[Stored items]

§

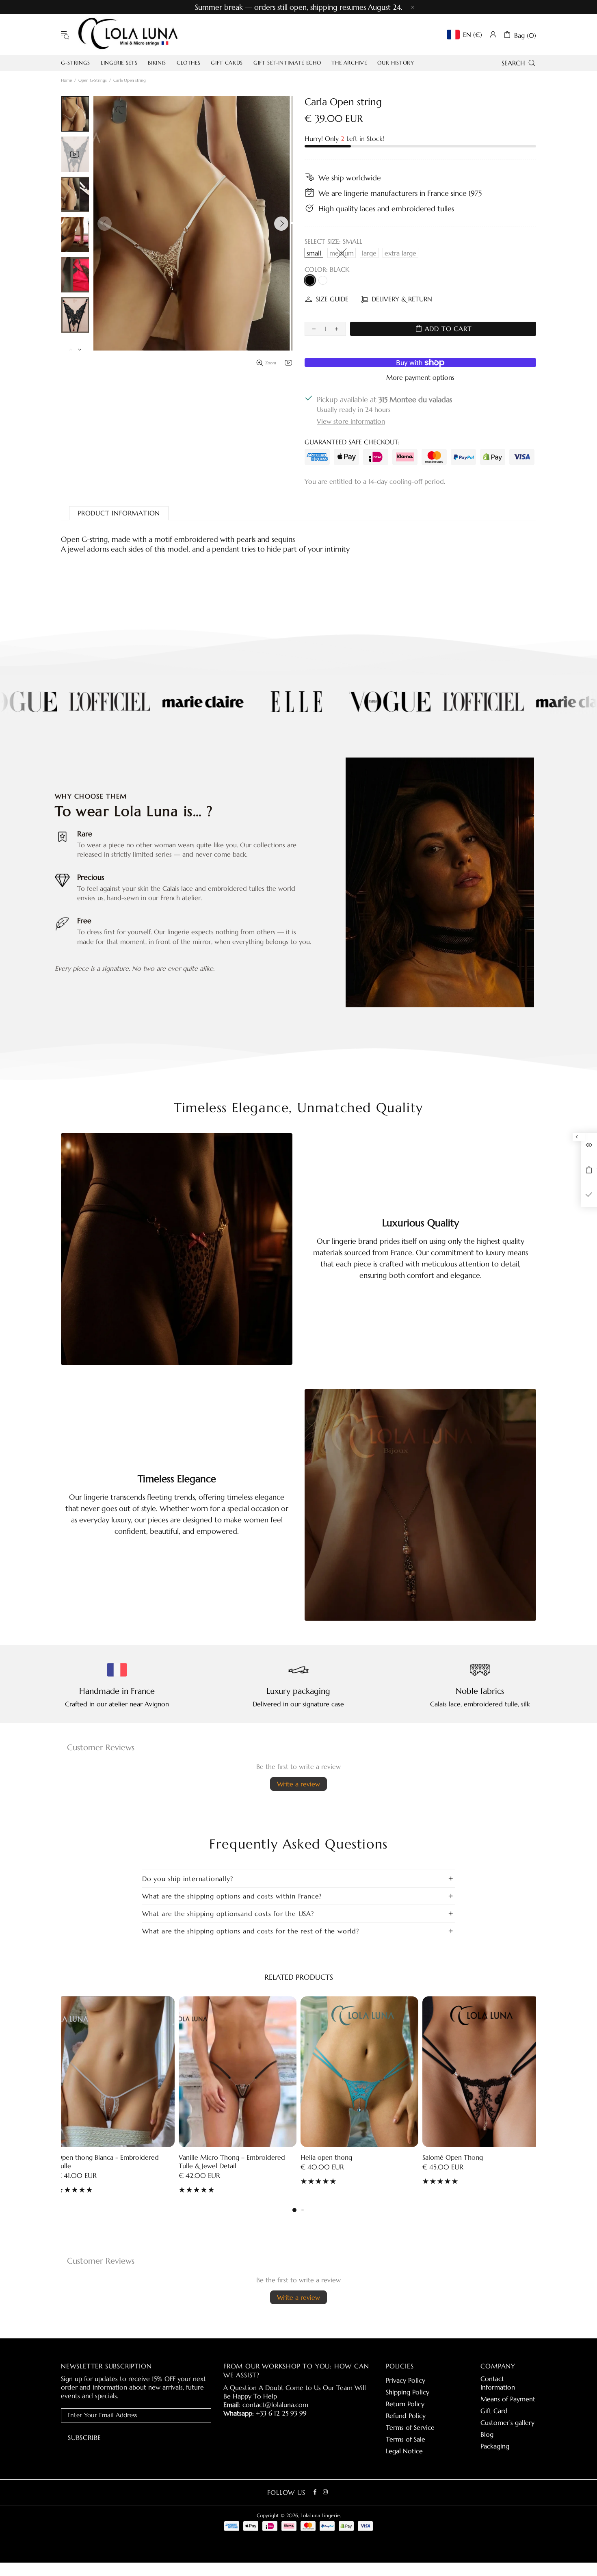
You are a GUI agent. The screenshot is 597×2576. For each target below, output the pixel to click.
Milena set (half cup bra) (336, 2157)
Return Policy (405, 2404)
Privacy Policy (405, 2380)
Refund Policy (406, 2415)
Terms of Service (410, 2427)
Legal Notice (404, 2451)
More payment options (420, 377)
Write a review (298, 1784)
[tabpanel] (359, 2096)
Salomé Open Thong (209, 2157)
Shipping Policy (407, 2392)
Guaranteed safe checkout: (352, 442)
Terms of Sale (405, 2439)
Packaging (494, 2446)
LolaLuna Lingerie (128, 34)
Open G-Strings (92, 80)
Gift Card (494, 2411)
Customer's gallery (507, 2422)
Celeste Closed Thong (455, 2157)
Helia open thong (82, 2157)
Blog (486, 2434)
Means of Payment (507, 2399)
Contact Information (497, 2383)
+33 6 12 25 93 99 (281, 2413)
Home (66, 80)
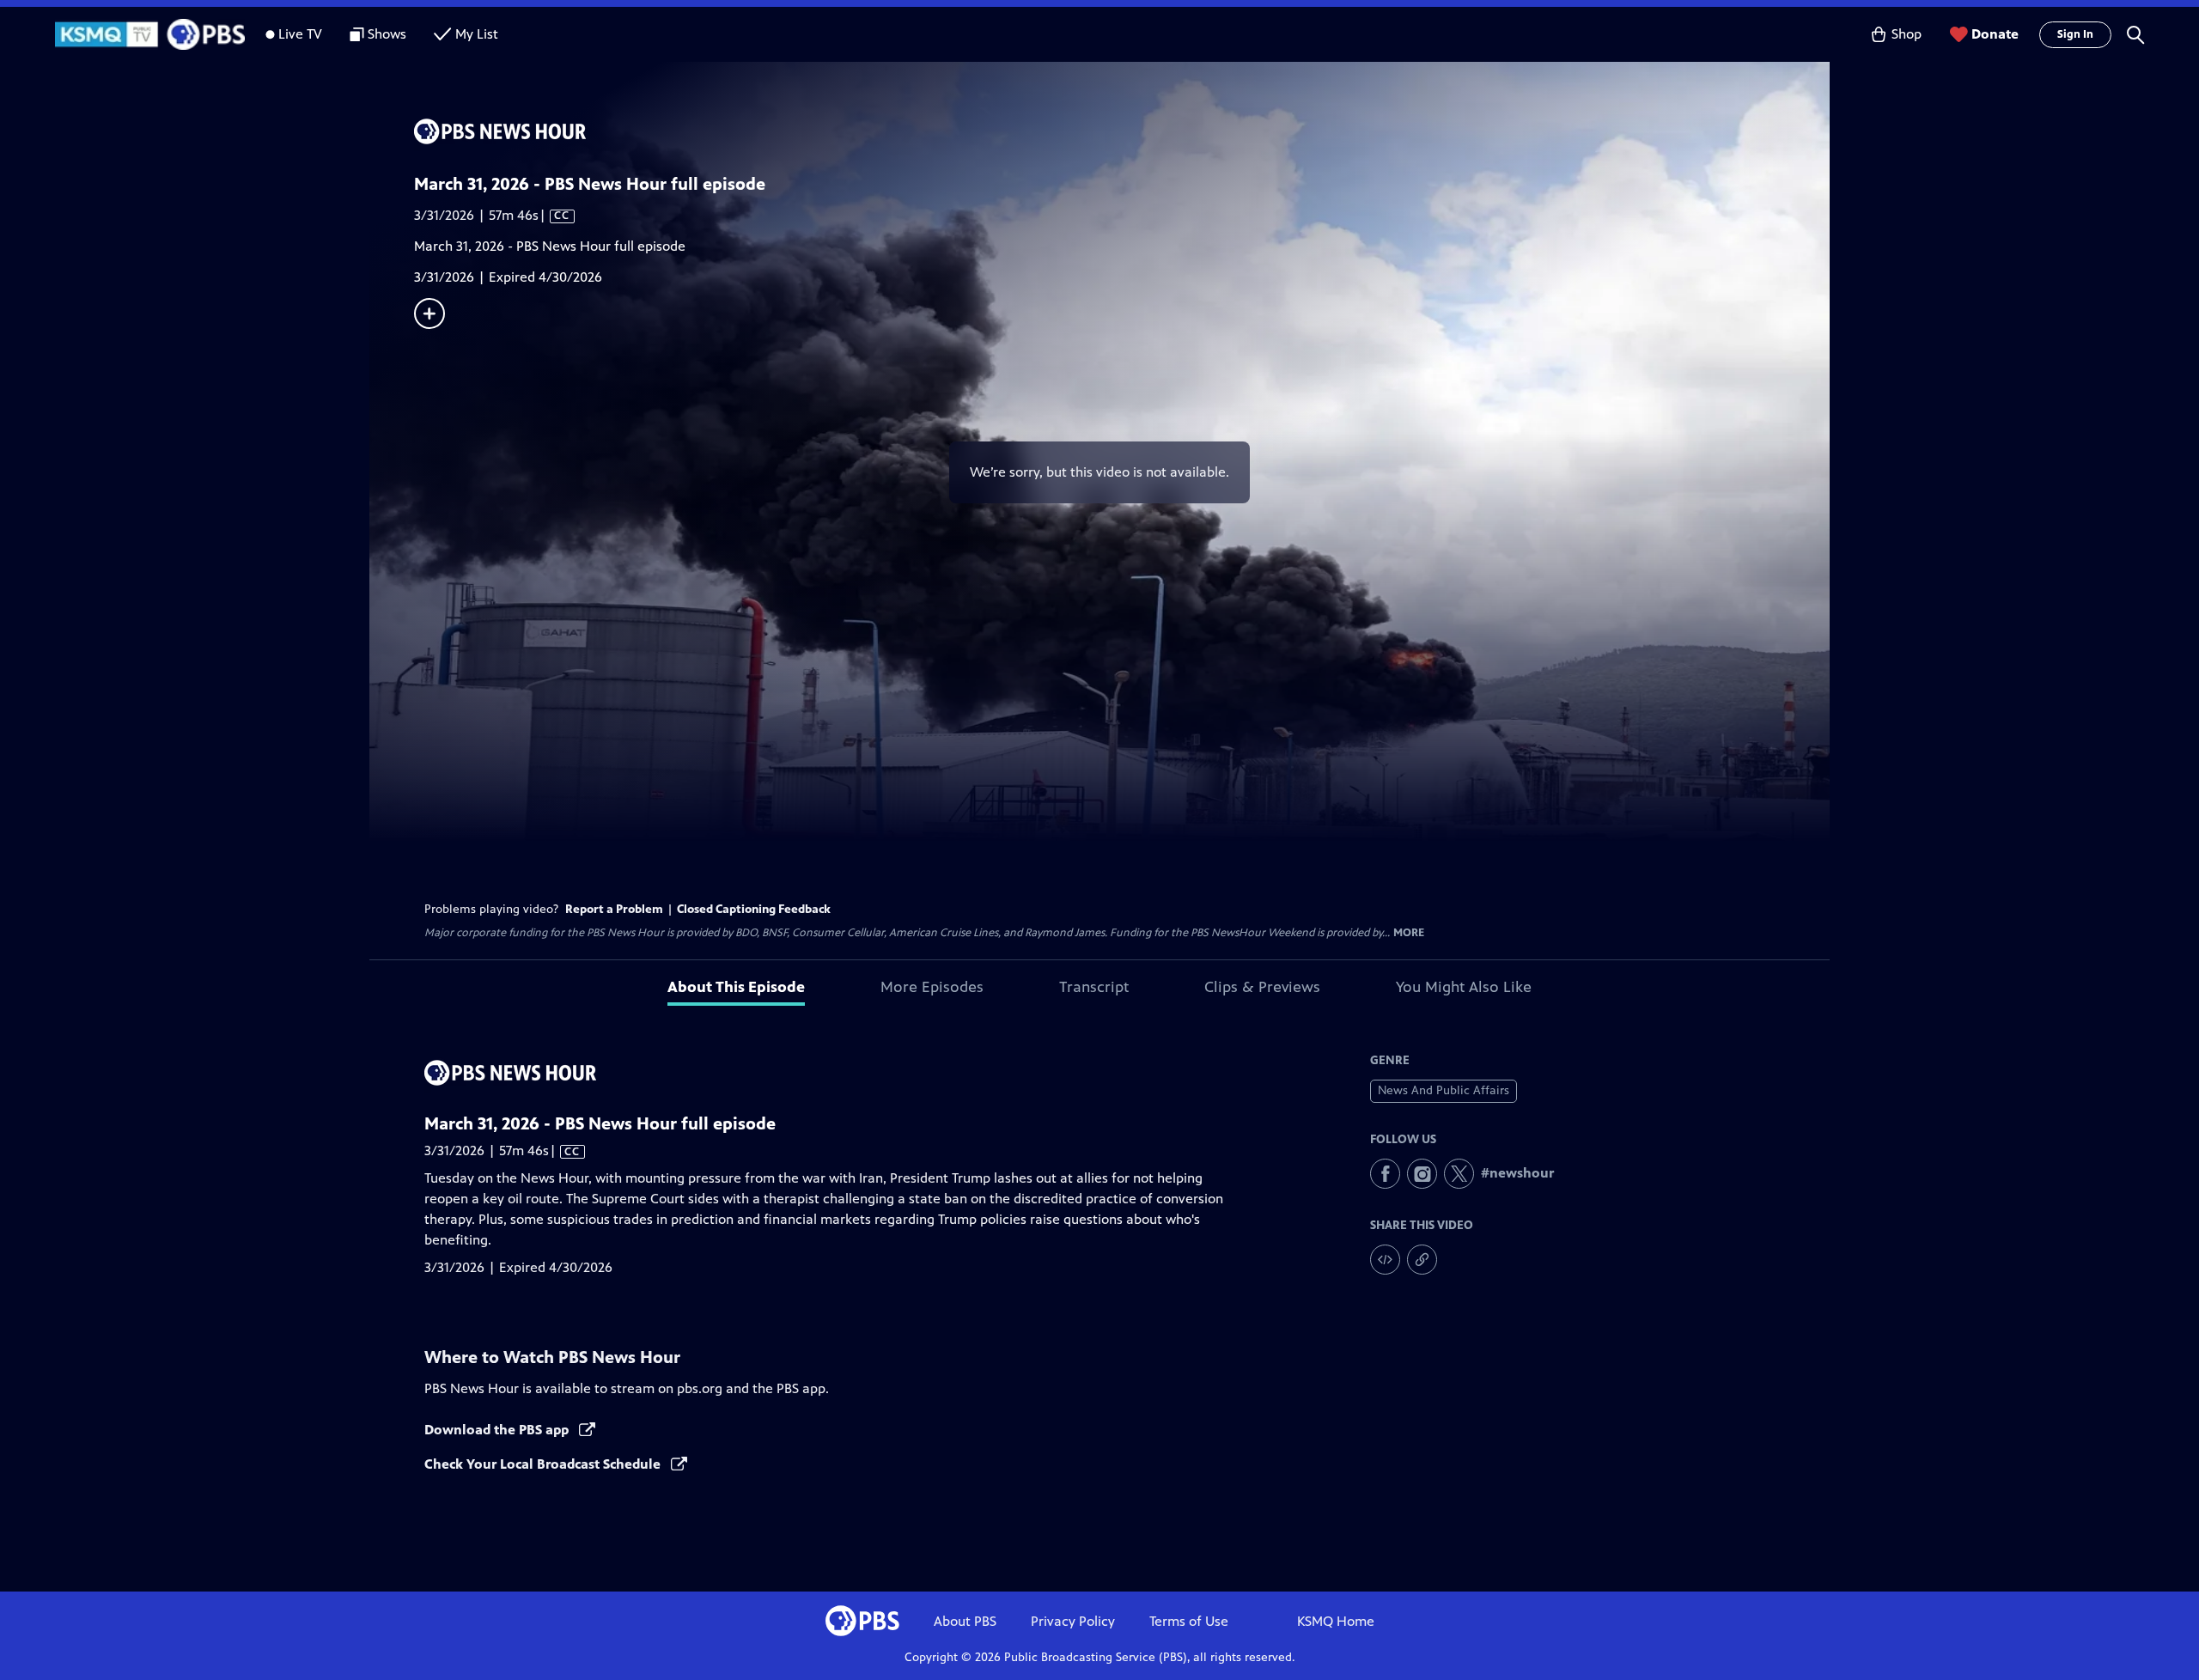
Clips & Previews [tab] (1262, 986)
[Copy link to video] (1422, 1260)
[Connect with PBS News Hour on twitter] (1459, 1174)
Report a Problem (614, 909)
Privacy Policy (1073, 1621)
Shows (387, 34)
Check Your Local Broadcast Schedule (544, 1464)
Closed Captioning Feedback (754, 909)
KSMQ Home (1335, 1621)
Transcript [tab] (1094, 986)
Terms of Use (1188, 1621)
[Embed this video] (1385, 1260)
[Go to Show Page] (1122, 131)
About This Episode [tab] (736, 986)
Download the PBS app (498, 1429)
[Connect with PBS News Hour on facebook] (1385, 1174)
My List (476, 34)
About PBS (965, 1621)
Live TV (300, 34)
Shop (1906, 34)
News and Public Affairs (1443, 1090)
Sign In (2075, 34)
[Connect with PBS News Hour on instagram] (1422, 1174)
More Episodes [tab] (932, 986)
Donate (1995, 34)
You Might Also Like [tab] (1464, 986)
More (1408, 933)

§

Task brief >>
Print the data exactly as written, dropping any images it holds.

Result below >>
You are a GUI agent. The screenshot is 597×2576. For each target below, output the pixel to click.
Milena set (half cup bra) (336, 2157)
Return Policy (405, 2404)
Privacy Policy (405, 2380)
Refund Policy (406, 2415)
Terms of Service (410, 2427)
Legal Notice (404, 2451)
More payment options (420, 377)
Write a review (298, 1784)
[tabpanel] (359, 2096)
Salomé Open Thong (209, 2157)
Shipping Policy (407, 2392)
Guaranteed safe checkout: (352, 442)
Terms of Sale (405, 2439)
Packaging (494, 2446)
LolaLuna Lingerie (128, 34)
Open G-Strings (92, 80)
Gift Card (494, 2411)
Customer's gallery (507, 2422)
Celeste Closed Thong (455, 2157)
Helia open thong (82, 2157)
Blog (486, 2434)
Means of Payment (507, 2399)
Contact Information (497, 2383)
+33 6 12 25 93 99 (281, 2413)
Home (66, 80)
Clips & Previews [tab] (1262, 986)
[Copy link to video] (1422, 1260)
[Connect with PBS News Hour on twitter] (1459, 1174)
Report a Problem (614, 909)
Privacy Policy (1073, 1621)
Shows (387, 34)
Check Your Local Broadcast Schedule (544, 1464)
Closed Captioning Feedback (754, 909)
KSMQ Home (1335, 1621)
Transcript [tab] (1094, 986)
Terms of Use (1188, 1621)
[Embed this video] (1385, 1260)
[Go to Show Page] (1122, 131)
About This Episode [tab] (736, 986)
Download the PBS app (498, 1429)
[Connect with PBS News Hour on facebook] (1385, 1174)
My List (476, 34)
About PBS (965, 1621)
Live TV (300, 34)
Shop (1906, 34)
News and Public Affairs (1443, 1090)
Sign In (2075, 34)
[Connect with PBS News Hour on instagram] (1422, 1174)
More Episodes [tab] (932, 986)
Donate (1995, 34)
You Might Also Like [tab] (1464, 986)
More (1408, 933)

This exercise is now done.